Mr. Bowlegs is then taken through a few of the leading bnanks. The gauntness of some of their vaults, suggested a violent contrast with the strong box of Mr. Bradish, but when told that all, except Uncle Sam, go pretty much "on tick," he was satisfied on this point, but still thought of his bogus note, and wondered at the paper schemes of the pale face. The funniest mistake of Billy, in this connection, was his reverential deference to the able and well known President of the _____ [sic] Bank, as "one of the cloth." The President's neck tie was in fault.
At the hour of high change, Mr. Bowlegs, we presume--for it must be understood that we write chiefly of what must have occurred in our absence, if it occurred at all, and without any very great degree of authority, that Mr. B., was really in Wall-st., was formally introduced to the merchants, and when given to understand that they owned and freighted the thousand ships and steamers he had seen all along the North and Eat Rivers, the day before, he concluded this to be too big a white village for one poor red man, and the next that was seen of him, and his interesting party, was on the Florida, steaming it down the Bay for the everglades of the South.
Sept. 28, 1852: Alexandria Gazette [Seminole]
The deputation of Indian Chiefs was to embark from New York on Saturday in the steamship Florida, for Savannah, and thence proceed to Key West.
Sept. 29, 1852: Daily National Intelligencer [Shawnee]
It is gratifying also to learn that the delegation of Shawnees, after many months' waiting in Washington, have at length been settled with, and are enabled to go home with a sum of money, that, when duly divided amongst their people, will probably do much good. About thirty-eight thousand dollars is the amount they received, accruing from the sale of stocks in which their funds had been invested. The Shawnees are very far advanced towards civilization.
Sept. 29, 1852: New-York Daily Times [Shawnee]
The Indian Bureau
The Shawnee Indians, who have been here since lat Winter, have concluded their business with the Indian Bureau to-day, and have received $38,000, to be distributed among their people at home.
Oct. 10, 1852: Daily National Intelligencer [Seminole]

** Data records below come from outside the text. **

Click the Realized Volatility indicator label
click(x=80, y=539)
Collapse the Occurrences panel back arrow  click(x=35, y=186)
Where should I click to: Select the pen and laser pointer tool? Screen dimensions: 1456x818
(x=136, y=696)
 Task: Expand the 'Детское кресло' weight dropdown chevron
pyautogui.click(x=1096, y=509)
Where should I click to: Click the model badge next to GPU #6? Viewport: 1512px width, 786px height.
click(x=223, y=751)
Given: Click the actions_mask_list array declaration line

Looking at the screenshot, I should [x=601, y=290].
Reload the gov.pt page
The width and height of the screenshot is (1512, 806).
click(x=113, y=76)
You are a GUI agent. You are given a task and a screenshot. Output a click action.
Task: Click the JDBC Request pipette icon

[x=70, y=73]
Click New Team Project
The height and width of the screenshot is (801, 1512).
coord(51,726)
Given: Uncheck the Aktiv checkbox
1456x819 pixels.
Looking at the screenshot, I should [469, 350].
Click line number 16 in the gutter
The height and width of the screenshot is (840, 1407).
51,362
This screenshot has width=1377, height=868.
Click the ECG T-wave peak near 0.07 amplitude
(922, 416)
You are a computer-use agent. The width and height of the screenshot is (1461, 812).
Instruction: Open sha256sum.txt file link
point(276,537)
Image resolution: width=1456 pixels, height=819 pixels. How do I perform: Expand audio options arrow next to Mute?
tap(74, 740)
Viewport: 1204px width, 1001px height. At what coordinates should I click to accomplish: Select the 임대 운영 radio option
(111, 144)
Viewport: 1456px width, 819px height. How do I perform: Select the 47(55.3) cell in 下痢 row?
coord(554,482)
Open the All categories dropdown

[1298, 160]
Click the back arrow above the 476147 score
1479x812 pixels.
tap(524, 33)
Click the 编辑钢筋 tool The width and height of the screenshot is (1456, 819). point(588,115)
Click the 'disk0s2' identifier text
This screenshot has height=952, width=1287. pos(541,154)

The Florida Seminoles.--Billy Bowlegs and his companions arrived home on the 29th ultimo. The Jacksonville (Fla.) News of the 2nd instant has the following:
"We learn from Gen. Blake that Billy has entered into a solemn agreement to emigrate next March, with all the Indians he can induce to go, which he thinks will be nearly all in the country. We feel disposed to believe that at last we may succeed in getting rid of our unwelcome neighbors, but shall not feel certain till they are gone.